In light of conflict mineral issues, we endeavour to prevent human rights violations, such as modern slavery and human trafficking, through implementing our Policy on Conflict Minerals and conducting investigations
of our product components to ensure conflict minerals are not used. We had expanded the number of business units in the scope of investigations year by year, and in the Period all business units were included in the scope. With expansion of the scope and ensuring the continuation, we aim to achieve actual implementation and realisation of the policy.

Our UK group companies listed above are also participating in these efforts as members of the Nikon Group.


f.Training and Capacity building related to modern slavery and human trafficking

As mentioned above, Nikon launched the Human Rights Policy in April 2019. In the Period, we conductedthe training for all directors and employees in Nikon group on the Human Rights Policy and issues relevant to our business. The training was carried out in the way that would be appropriate to each company, including e-learning, classroom training or self-study. The completion rate exceeded 90%.
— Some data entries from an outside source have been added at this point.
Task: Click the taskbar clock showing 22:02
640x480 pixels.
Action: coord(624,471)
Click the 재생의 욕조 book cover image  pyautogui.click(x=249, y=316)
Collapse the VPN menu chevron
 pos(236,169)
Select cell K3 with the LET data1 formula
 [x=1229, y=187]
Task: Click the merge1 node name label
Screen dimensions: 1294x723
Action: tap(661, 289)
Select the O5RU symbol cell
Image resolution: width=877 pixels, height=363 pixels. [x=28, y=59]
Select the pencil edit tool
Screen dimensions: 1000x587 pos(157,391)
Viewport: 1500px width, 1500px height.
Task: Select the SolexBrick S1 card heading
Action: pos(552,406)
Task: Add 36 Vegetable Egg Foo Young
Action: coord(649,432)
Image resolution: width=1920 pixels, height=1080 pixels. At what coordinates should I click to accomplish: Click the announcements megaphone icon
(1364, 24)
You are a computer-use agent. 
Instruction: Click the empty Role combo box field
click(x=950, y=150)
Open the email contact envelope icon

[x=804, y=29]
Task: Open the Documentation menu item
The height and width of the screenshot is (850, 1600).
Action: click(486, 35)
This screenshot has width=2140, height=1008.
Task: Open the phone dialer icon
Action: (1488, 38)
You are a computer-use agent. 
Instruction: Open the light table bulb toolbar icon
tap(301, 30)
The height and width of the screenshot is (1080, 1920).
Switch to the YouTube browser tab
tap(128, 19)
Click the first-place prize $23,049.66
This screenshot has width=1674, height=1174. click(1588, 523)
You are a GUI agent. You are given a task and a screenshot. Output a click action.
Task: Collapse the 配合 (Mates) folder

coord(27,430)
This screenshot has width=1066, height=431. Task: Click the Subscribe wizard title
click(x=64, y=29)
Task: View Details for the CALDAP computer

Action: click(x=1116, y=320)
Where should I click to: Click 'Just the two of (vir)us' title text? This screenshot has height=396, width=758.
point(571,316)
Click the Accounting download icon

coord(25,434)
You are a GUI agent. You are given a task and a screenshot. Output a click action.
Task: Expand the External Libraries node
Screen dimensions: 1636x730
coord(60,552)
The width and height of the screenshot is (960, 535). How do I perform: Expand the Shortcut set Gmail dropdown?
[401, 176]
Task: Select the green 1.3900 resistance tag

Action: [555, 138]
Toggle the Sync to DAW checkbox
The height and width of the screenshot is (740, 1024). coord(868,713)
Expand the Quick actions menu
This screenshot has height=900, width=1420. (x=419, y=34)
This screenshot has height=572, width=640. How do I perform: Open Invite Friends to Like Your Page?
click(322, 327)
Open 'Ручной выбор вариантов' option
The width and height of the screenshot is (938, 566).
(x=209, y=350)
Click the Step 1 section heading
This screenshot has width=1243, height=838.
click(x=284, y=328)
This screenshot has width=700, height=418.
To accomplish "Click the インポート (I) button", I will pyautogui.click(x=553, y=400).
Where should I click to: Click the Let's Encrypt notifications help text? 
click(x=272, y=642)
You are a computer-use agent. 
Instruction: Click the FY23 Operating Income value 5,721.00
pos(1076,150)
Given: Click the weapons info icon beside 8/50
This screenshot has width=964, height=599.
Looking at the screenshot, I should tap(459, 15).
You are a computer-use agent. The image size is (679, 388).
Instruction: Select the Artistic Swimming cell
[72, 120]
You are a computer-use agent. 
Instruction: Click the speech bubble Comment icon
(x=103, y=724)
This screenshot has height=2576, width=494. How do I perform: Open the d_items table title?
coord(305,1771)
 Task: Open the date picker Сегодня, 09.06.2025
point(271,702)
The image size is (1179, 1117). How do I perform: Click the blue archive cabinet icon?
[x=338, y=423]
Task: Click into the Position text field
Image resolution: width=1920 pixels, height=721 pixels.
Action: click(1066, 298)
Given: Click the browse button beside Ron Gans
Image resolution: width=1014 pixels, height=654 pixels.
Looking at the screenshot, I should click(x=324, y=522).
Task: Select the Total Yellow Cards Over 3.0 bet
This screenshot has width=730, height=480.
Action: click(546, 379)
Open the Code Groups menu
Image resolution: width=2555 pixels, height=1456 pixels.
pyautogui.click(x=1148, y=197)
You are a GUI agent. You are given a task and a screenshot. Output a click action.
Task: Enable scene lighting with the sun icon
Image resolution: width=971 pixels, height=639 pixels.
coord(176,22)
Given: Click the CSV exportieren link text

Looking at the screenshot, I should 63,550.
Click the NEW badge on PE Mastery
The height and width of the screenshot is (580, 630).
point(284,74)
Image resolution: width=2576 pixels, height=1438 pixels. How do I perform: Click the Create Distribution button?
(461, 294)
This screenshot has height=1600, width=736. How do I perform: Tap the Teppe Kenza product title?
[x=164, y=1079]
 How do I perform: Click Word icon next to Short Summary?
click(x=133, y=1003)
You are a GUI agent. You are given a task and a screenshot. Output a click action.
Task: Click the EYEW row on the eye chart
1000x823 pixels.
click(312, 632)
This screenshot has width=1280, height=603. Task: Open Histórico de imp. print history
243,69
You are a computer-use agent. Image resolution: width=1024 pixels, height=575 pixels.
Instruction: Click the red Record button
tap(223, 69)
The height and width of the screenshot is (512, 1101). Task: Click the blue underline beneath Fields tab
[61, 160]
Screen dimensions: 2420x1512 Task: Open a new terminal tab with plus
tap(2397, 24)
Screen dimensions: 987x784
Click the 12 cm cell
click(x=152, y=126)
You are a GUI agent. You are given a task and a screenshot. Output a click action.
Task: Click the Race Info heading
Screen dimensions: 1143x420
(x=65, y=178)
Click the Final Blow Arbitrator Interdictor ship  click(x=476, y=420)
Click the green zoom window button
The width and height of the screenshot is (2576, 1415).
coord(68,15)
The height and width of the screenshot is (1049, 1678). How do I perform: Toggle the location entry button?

For our supply chain, every year we explain the contents of the Nikon CSR Procurement Standards toemployees of our procurement departments/sections and procurement partners. In the Period, we held explanatory sessions for our Supply Chain Subcommittee, whose members include the Procurement and Quality Control department managers from each business unit. Furthermore, briefing sessions were held in Japan, China and Thailand for procurement partners as well as our employees who were responsible for procurement.

The agenda included international trends related to human rights issues in supply chains, such as the United Kingdom Modern Slavery Act. In total, 66 employees and 965 procurement partners attended these briefings in the Period.

And we expand the target of training using tools/materials prepared by RBA in the Period; 33 employees in our procurement departments/sections and 14 procurement partners participated in the RBA’s e-learning. The training contents are to facilitate understanding about the RBA’s code of conduct, including issues of human rights and labour practices.

This Statement was reviewed and approved by the Nikon Corporation’s Board of Directors on 8 September 2020.

Further, this Statement was reviewed and approved by Nikon U.K. Ltd.’s Board of Directors on 7 August 2020, Optos plc’s Board of Directors on 27 August 2020, Nikon Metrology UK Ltd.’s Board of Directors on 1 September 2020, and Nikon X-Tek Systems Ltd.’s Board of Directors on 28 August 2020.